§ Task requirements:
Copy nothing from the entries below except the lines from the one containing "Task: Collapse Environment" through the one containing "This screenshot has height=467, width=1307.", and copy those exactly.

§ Data:
--- START ---

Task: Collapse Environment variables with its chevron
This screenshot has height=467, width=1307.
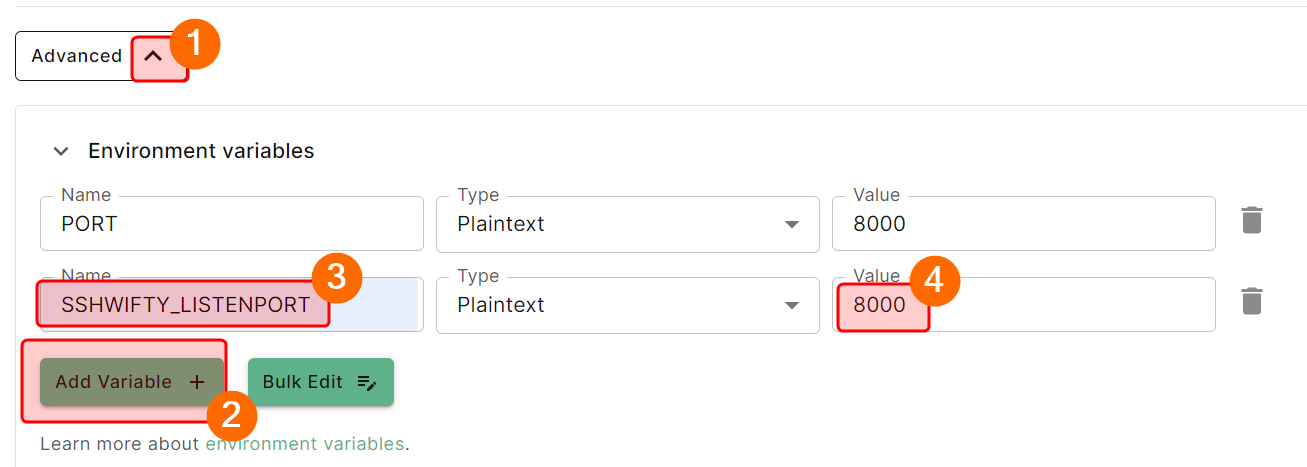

--- END ---
--- START ---

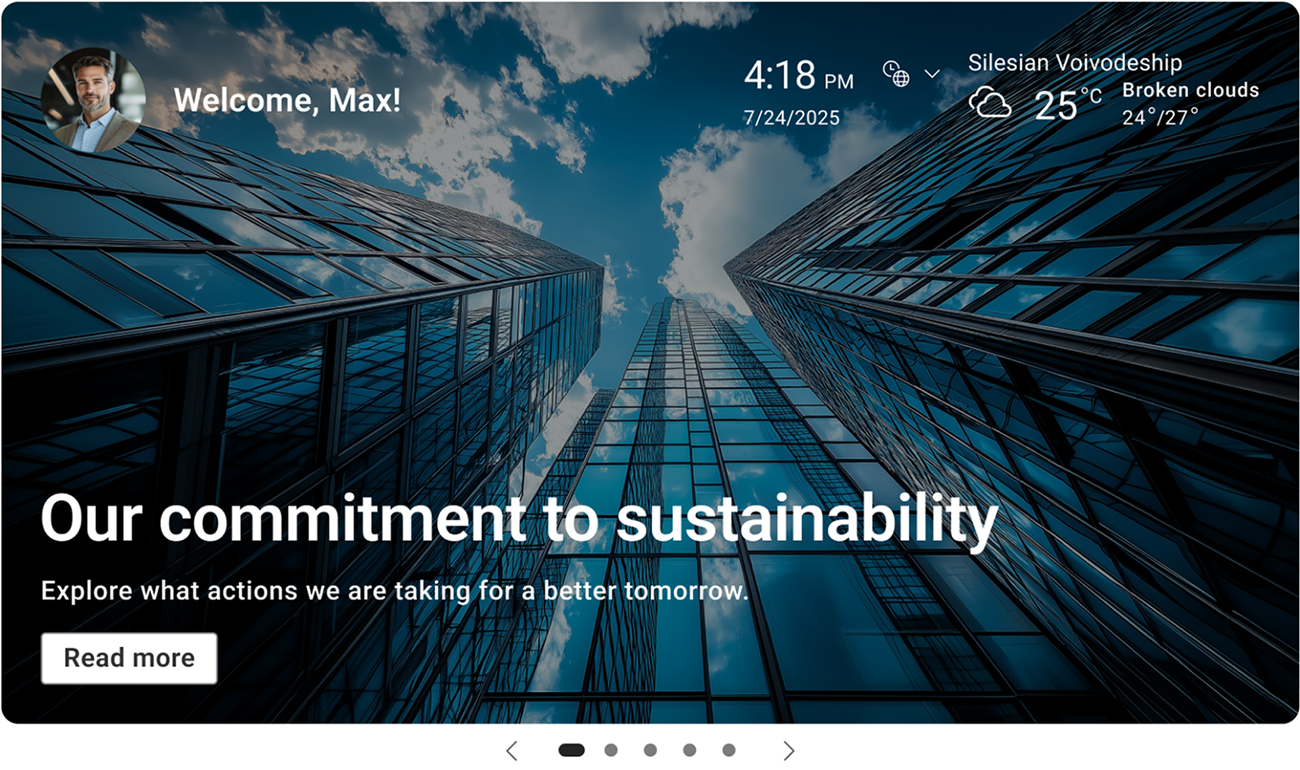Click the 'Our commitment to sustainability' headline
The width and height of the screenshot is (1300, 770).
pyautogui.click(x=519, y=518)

--- END ---

§ Response to this task:
Task: Collapse Environment variables with its chevron
This screenshot has height=467, width=1307.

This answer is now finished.